Monday, May 16, 2011

Manhattan Rooftop Dining Attracts UN Insiders

By Irwin Arieff | May 10, 2011

The German mission to the UN offers a fashionable lunch with the right views.

Let's face it, the United Nations cafeteria is looking a bit forlorn these days.

With a years-long renovation of UN headquarters under way, the cafeteria, which is located on the ground floor of the Secretariat complex at the south end of the UN compound, is pretty thoroughly boxed in by construction that includes asbestos removal.

The once-mobbed and highly popular cafeteria must also be feeling somewhat unloved, with many Secretariat workers temporarily assigned to commercial Manhattan office buildings blocks away. Most UN staffers seem to be checking out the corner cafe in their new neighborhoods, rather than walking the half-mile to the mother ship, to sip a cappuccino, toss off a salad or choke down a sandwich.

How lucky, then, that in-the-know UN aides and V.I.P.s can stroll uptown to 49th Street to German House, inside the German mission to the UN and the German Consulate, for a stylish lunch at its top-floor restaurant.

The German House dining room, on the 23rd floor, is comfortable and casual, offering striking views of northern Manhattan and the East River through the oversize windows lining two sides of the room. The food ranges from generic to Germanic, from fulfilling to frilly, from straightforward to quite ambitious. Accompaniments include Bitburger beer and wine, a pastry of the day and a very decent espresso.

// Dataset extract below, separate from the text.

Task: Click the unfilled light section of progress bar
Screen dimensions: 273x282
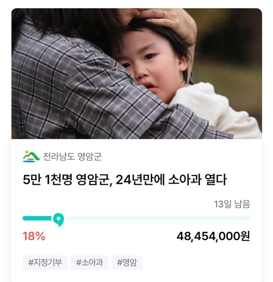Action: pyautogui.click(x=157, y=218)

Recent daily menu items, mostly $10 to $12, included a hearty soup, panini with soup and salad, beef goulash with spätzle, gnocchi with julienne vegetables, wiener schnitzel with potato salad and mixed greens and grilled fish with fusilli pasta and pumpkin sauce. The servings are ample.

Irwin Arieff
At Germany's mission to the UN, the top floor is the setting for German House, a luncheon restaurant catering to diners with a UN pass.

Because of its diplomatic roots, there is no sales tax, and because it is mostly self-service, tipping is not in evidence. The dress ranges from T-shirt and jeans to diplomatically dark business suit. The entire establishment can accommodate only about 70 diners, and the seating is widely spaced, so you are unlikely to overhear the highly classified conversation that might be going on at the next table.

You order at the bar, pay up front, and walk your own drinks, water glass and silverware to the table of your choice. In short order, a server delivers your food and cleans up the table after you eat. The main drawback, as with many UN-related sites, is security. Just as it is difficult for tourists to go beyond the UN gift shop, visitors to German House must run a gauntlet of identity testing.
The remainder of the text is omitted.